If you own a small business, after you purchase an asset, you will need to estimate that asset's depreciation using GAAP depreciation methods. Depreciation spreads the cost of an asset out over the life of the asset. Every year when filing small business taxes, you will need to calculate depreciation for your assets and list the depreciation of the asset as an expense on the income statement you provide to the Internal Revenue Service. To calculate depreciation, GAAP, or Generally Accepted Accounting Practices, offer several different methods. You can calculate GAAP depreciation using GAAP principles by calculating depreciation using the straight-line method, unit of production method or declining balance method of depreciation.
Most small businesses use the straight-line depreciation method. Straight-line depreciation is so popular because it is the easiest method to use. Before you calculate the depreciation of an asset, you must anticipate how many years you will use the asset and whether the asset will have any salvage value at the end of the its life. Salvage value is the amount of money that you anticipate recovering from the asset, by either sale or trade. For example, if you anticipate using a car for five years, the car will likely have value at the end of five years. Since you cannot predict the exact amount you will receive for the car after five years, you have to make an educated estimate. Next, to calculate straight-line depreciation, subtract the salvage value from the purchase price of the asset, and divide this number by the amount of useful years for the asset.

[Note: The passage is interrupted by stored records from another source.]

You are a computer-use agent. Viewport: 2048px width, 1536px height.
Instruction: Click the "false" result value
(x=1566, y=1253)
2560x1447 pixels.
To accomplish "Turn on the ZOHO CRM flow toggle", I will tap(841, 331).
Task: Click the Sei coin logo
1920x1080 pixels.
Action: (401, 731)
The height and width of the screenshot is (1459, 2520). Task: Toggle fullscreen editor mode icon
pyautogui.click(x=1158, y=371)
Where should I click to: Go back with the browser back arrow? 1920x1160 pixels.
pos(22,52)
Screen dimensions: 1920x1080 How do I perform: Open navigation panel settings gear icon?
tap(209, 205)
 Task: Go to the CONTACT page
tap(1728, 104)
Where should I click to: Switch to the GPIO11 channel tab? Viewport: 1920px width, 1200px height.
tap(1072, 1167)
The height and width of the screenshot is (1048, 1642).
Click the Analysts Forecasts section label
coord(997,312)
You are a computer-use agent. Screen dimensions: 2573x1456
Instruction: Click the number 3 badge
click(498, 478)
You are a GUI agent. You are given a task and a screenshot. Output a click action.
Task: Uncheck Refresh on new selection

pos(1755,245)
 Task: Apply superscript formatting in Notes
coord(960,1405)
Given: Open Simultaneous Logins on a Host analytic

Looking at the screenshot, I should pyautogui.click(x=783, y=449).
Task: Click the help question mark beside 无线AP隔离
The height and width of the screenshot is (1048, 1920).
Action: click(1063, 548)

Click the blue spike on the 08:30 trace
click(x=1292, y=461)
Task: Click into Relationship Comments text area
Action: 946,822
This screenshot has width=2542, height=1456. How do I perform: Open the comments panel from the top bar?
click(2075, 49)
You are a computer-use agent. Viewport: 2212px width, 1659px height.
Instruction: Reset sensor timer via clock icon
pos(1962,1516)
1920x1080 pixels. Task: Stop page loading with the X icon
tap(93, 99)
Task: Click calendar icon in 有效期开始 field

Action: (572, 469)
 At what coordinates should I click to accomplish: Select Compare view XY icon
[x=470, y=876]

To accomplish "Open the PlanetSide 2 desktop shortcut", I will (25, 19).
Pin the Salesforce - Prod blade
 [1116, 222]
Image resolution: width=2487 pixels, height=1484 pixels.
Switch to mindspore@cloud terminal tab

This amount is the depreciation expense your small business will take each year for the use of the asset.
Units of Production Depreciation
If your small business is a manufacturing business that utilizes machines to create the product, it may make sense for you to use the units of production depreciation method. Again, like the straight-line depreciation method, you need to determine what the salvage value of the machine will be at the end of its usable life. Subtract the salvage value from the purchase value. Next, divide this number by the machine's total units of production to calculate the machine's per-unit depreciation value. Finally, multiple the number of units the machine produces each month by the per-unit depreciation. This amount is the depreciation expense your small business can take each month.
Declining Balance Depreciation
If you have an asset with a short life span, consider using the declining balance method of depreciation. By using a declining balance method of depreciation, your small business can deduct a larger amount in the beginning stage of the life of the asset. To calculate the declining balance of an asset, determine the percentage of the asset you will use each year. Then, multiple the percentage of the asset you will use each year with the asset's value. You will need to do this every year you use the asset to determine the asset's depreciation.